リリックな声で魅了し、内外で高い評価を得ているソプラノ歌手。1995年第6回五島記念文化賞オペラ新人賞受賞。同年、新人の登竜門として知られるラインスベルク音楽祭で、《ナクソス島のアリアドネ》のツェルビネッタをクリスティアン・ティーレマンの指揮で歌い欧州デビュー。ソニア・ノルウェー女王記念第3回国際音楽コンクールに優勝。その後、ドイツを拠点として、ザクセン州立歌劇場、ベルリン・コーミッシェ・オーパーなど、ヨーロッパ各地の歌劇場や音楽祭のオペラなど数多く出演。国内でも、新国立劇場、サントリーホール・ホールオペラや、主要オーケストラの定期公演にソリストとして出演している。サントリーホール・オペラアカデミーのコーチング・ファカルティとして若手の指導にも力を入れている。ロッシーニ協会運営委員。

澤武 紀行(テノール)
Noriyuki Sawabu, Tenor

 歌劇《後宮からの逃走》のベルモンテ役でヨーロッパ・オペラデビュー後、ベルリン国立歌劇場、ルーマニア国立歌劇場、ブラウンシュヴァイク国立劇場、リンツ州立歌劇場、ヴッパタール劇場、ハレ歌劇場、フォアポンメルン州立劇場(テノール・ソリスト専属歌手契約)ハンガリー・オペレッタ劇場キュンストラーハウスのヨーロッパツアーなど、欧州の名門歌劇場や音楽祭への出演に抜擢されるなど、日本とドイツを拠点に活動を展開している。バロックから近現代作品まで、コミカルな役からシリアスな役までと、幅広いレパートリーを持つ。特に、アジリタ技巧や、ドイツ語を駆使した世界初演の近現代作品への歌唱・アプローチには、指揮者や演出家からの信頼も厚い。
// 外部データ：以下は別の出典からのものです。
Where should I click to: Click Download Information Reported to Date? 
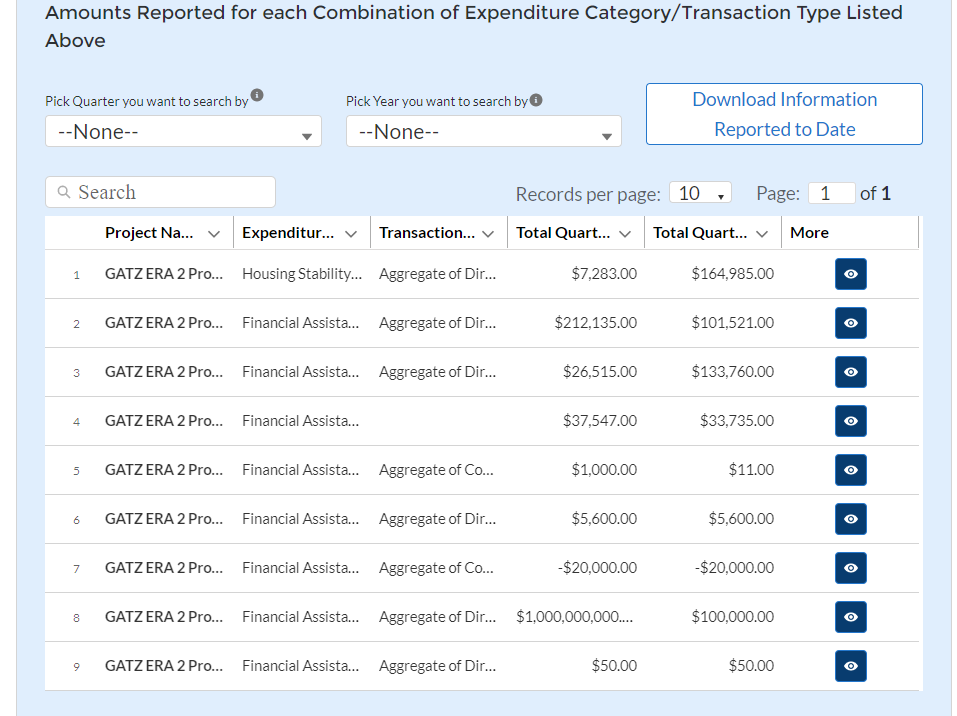pyautogui.click(x=784, y=114)
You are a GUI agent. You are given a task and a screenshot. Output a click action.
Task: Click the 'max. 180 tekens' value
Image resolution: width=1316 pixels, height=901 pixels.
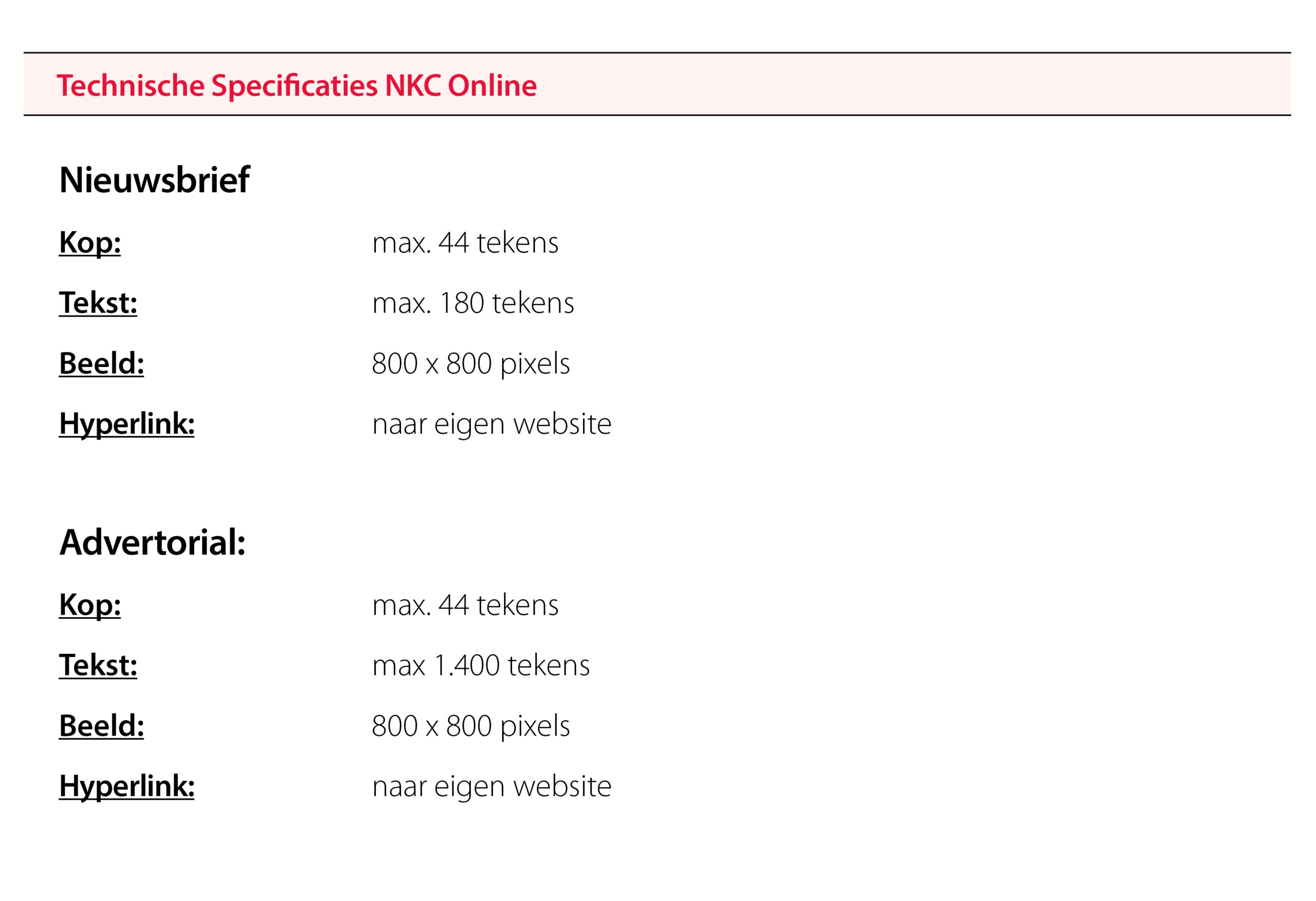473,303
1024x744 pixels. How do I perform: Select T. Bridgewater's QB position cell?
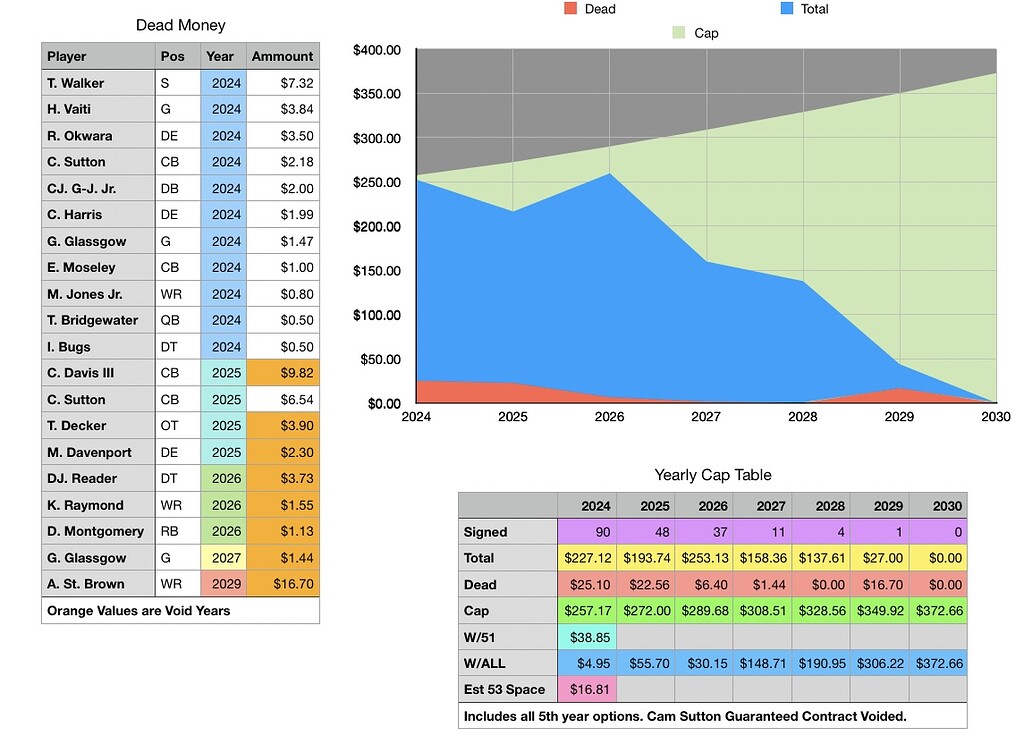point(177,320)

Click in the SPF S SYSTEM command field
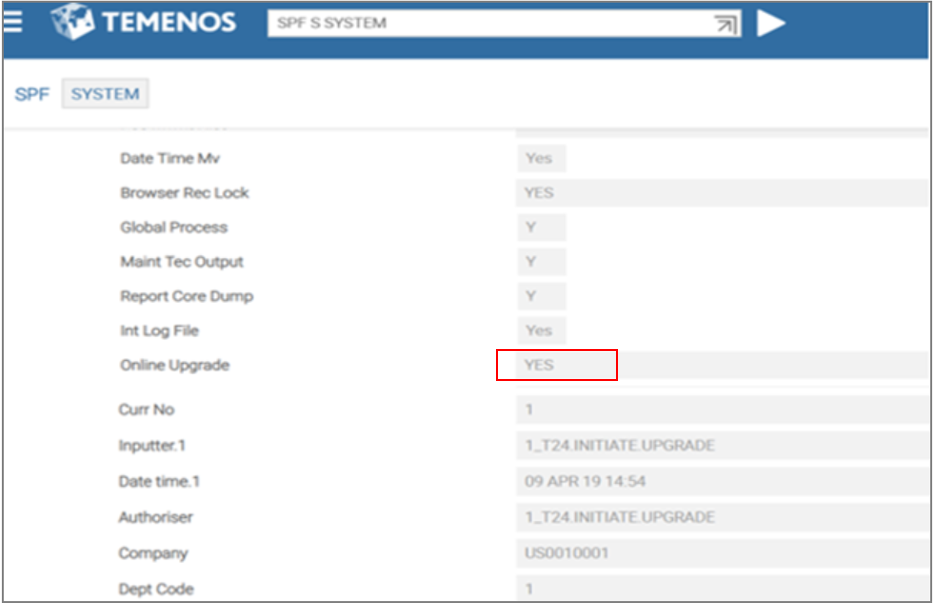pos(490,23)
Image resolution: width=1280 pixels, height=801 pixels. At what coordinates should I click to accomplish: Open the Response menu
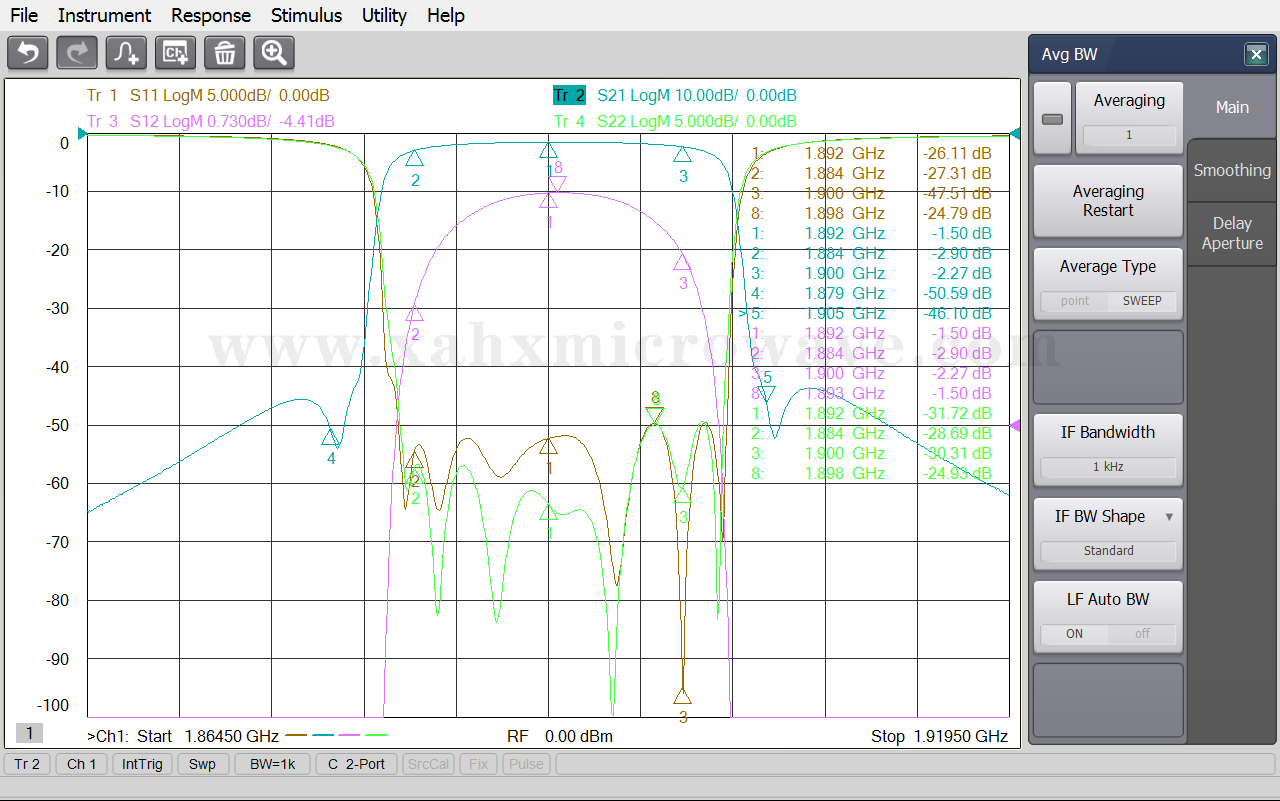[211, 15]
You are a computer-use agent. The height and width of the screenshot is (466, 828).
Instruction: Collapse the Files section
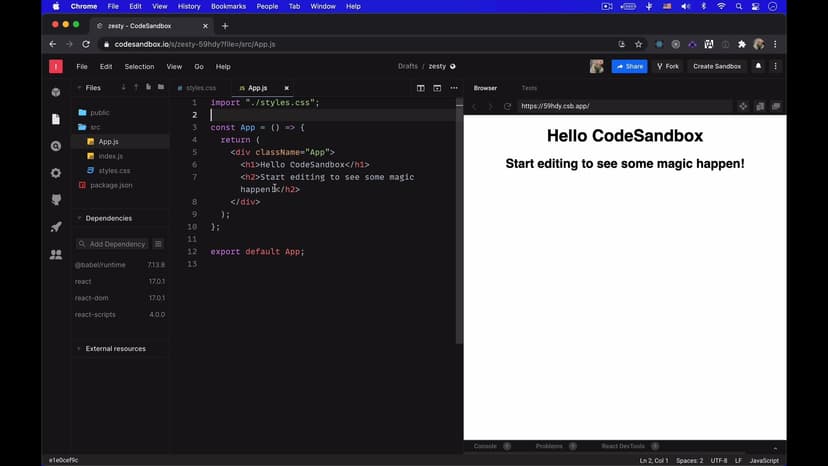coord(79,88)
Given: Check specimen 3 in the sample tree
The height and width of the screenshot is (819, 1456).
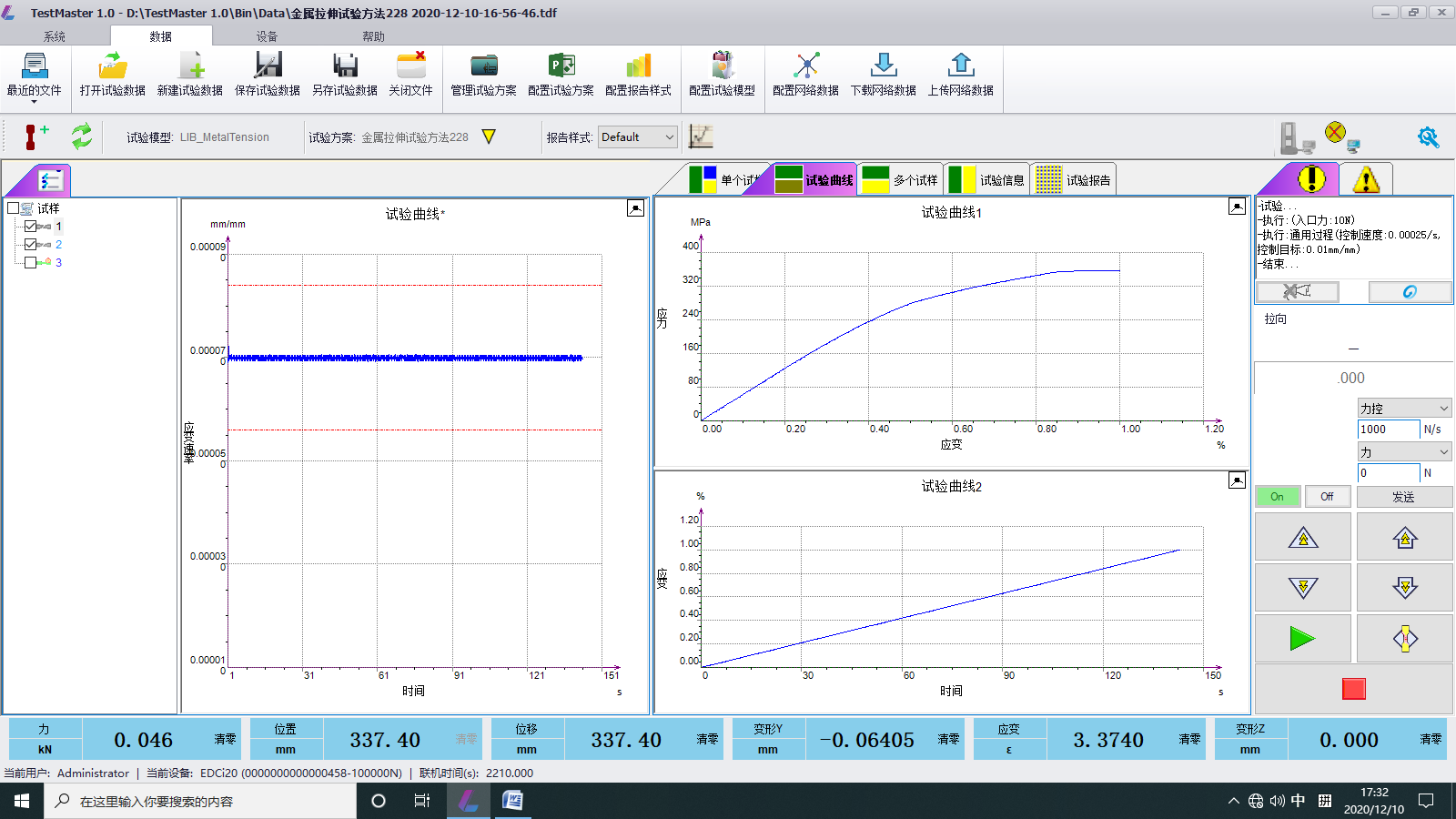Looking at the screenshot, I should [x=30, y=262].
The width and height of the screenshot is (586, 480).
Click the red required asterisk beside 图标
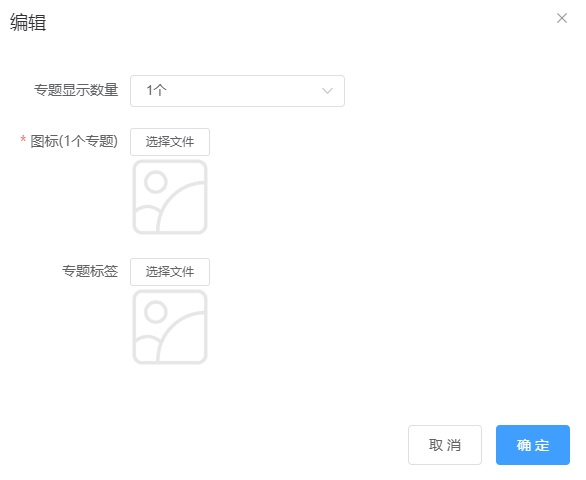pyautogui.click(x=23, y=139)
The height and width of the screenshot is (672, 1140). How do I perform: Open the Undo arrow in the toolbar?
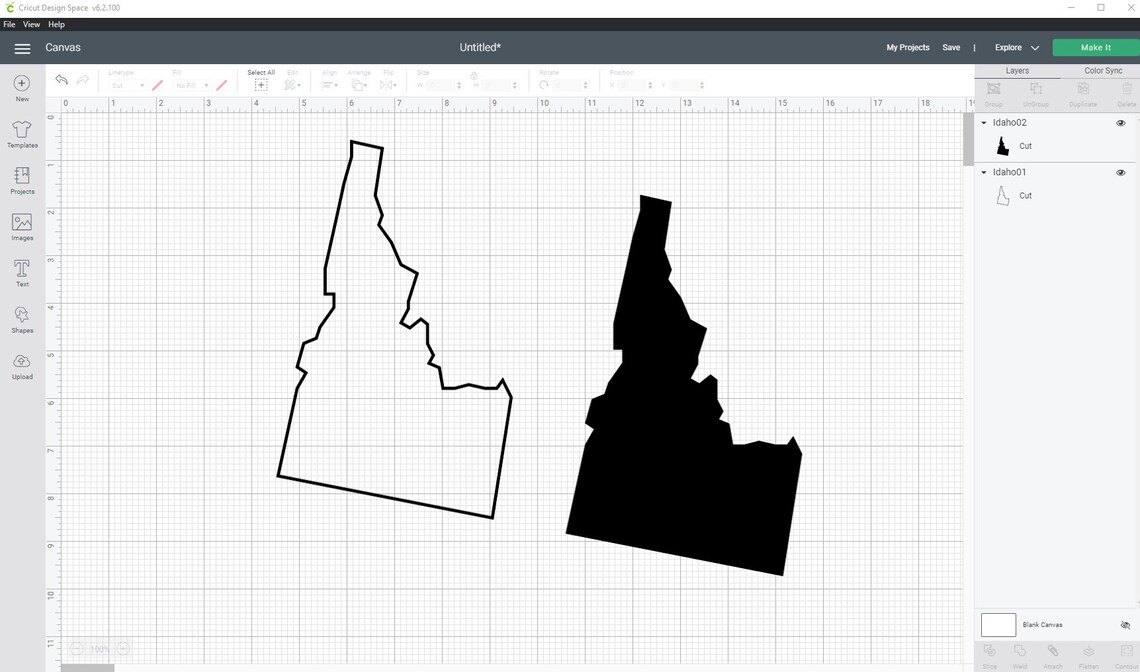coord(61,80)

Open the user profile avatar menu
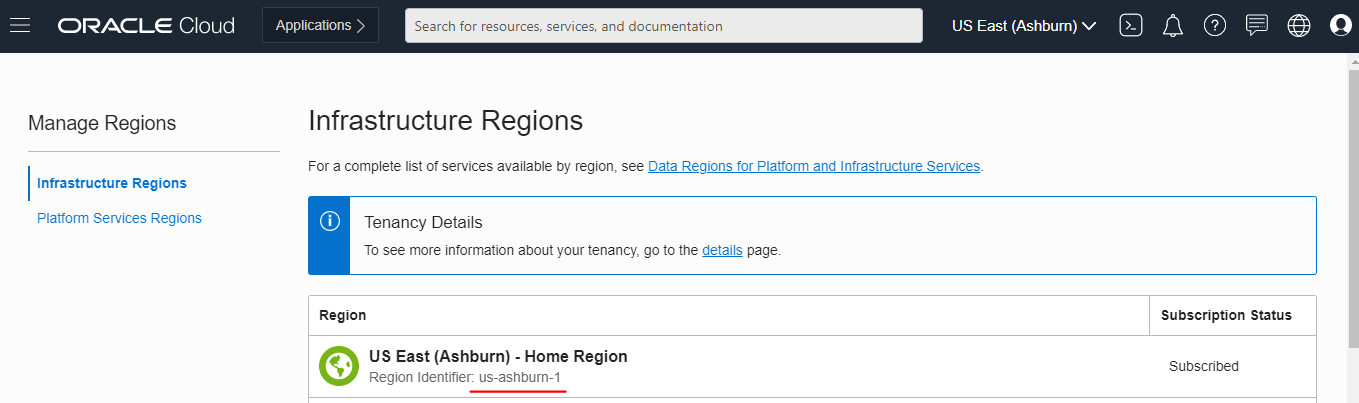tap(1341, 26)
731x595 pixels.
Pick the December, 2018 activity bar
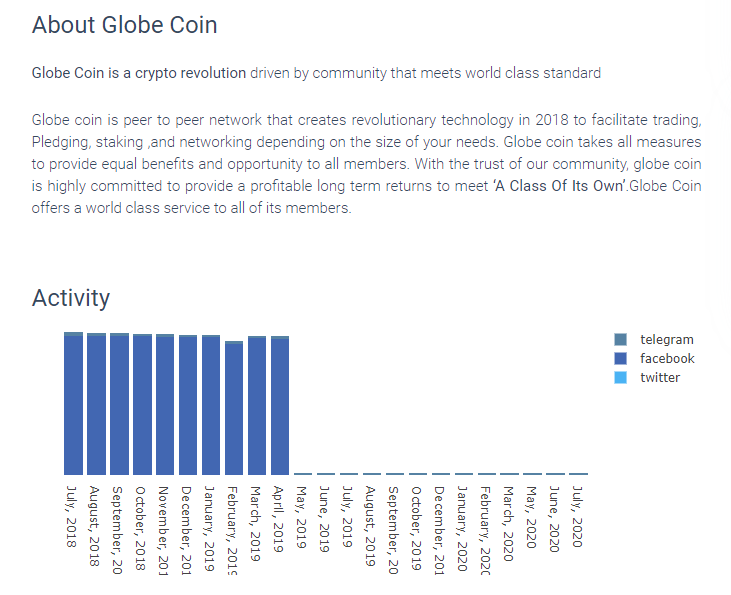pos(188,406)
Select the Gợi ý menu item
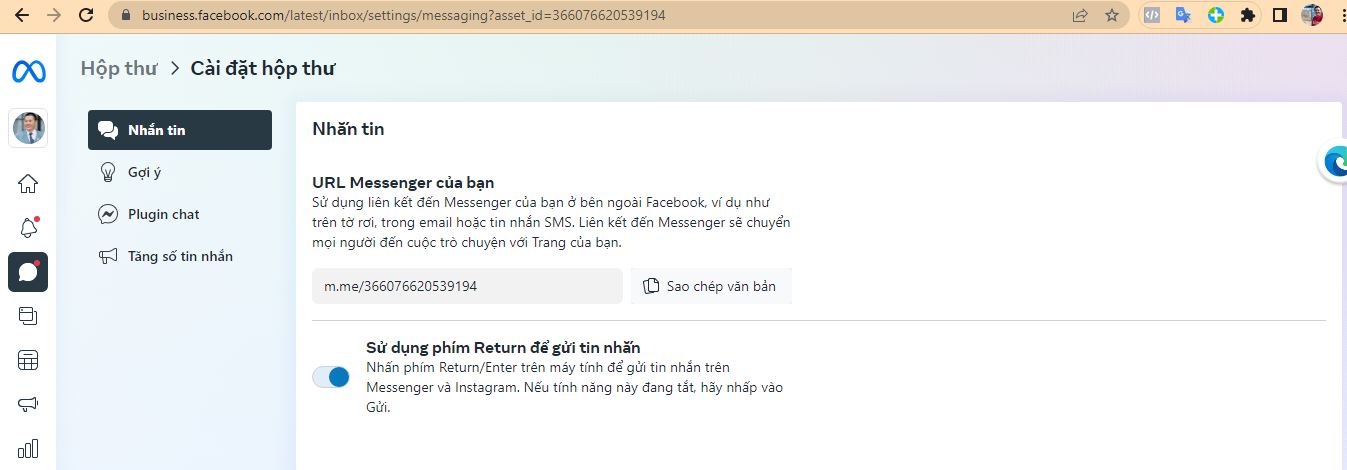This screenshot has height=470, width=1347. tap(144, 172)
現在、富山銀行オフィシャルパートナー、KNBラジオ『夢見るクラシック』ナビゲーター、氷見第九総監督、氷見市国際芸術文化交流大使、富山県警察交通安全うたごえ大使、いみずPR大使を務める。

ジークムント・イェルセット(ピアノ)
Sigmund Hjelset, Piano

 ノルウェーを代表する歌曲伴奏者。ベルゲンで教育を受けた後、ロンドン王立音楽院で学ぶ。ソロ・ピアニストとして様々な音楽賞を受賞後、ボストンのニューイングランド音楽院でレナード・シュアに師事。キャリアの初期より歌曲伴奏に関心を示し、この分野で国際的な活動を展開。アムステルダム・コンセルトヘボウ、ウィグモアホール、ベルリン・コンツェルトハウス、ベルゲン音楽祭などでリサイタルの伴奏を務めている。
 ノルウェーのバリトン、ペール・ヴォレスタードとは、シューベルト、シューマン、ヴォルフなどの歌曲CDをSIMAX Classicsよりリリース。またグリーグ、シンディング、ニーストレム、トヴェイトなど、ノルウェーおよびスカンジナヴィアの作曲家の作品も数多く録音し、北欧音楽の普及に努めている。天羽明惠とは、1995年より定期的にリサイタルで共演。
 ノルウェー音楽アカデミーでは、歌曲伴奏の教授として後進の指導にも当たった。また、ライプツィヒ・メンデルスゾーン音楽院、ワイマール・リスト・アカデミーでもマスタークラスを行っている。2004年には、ノルウェー・グリーグ賞を受賞。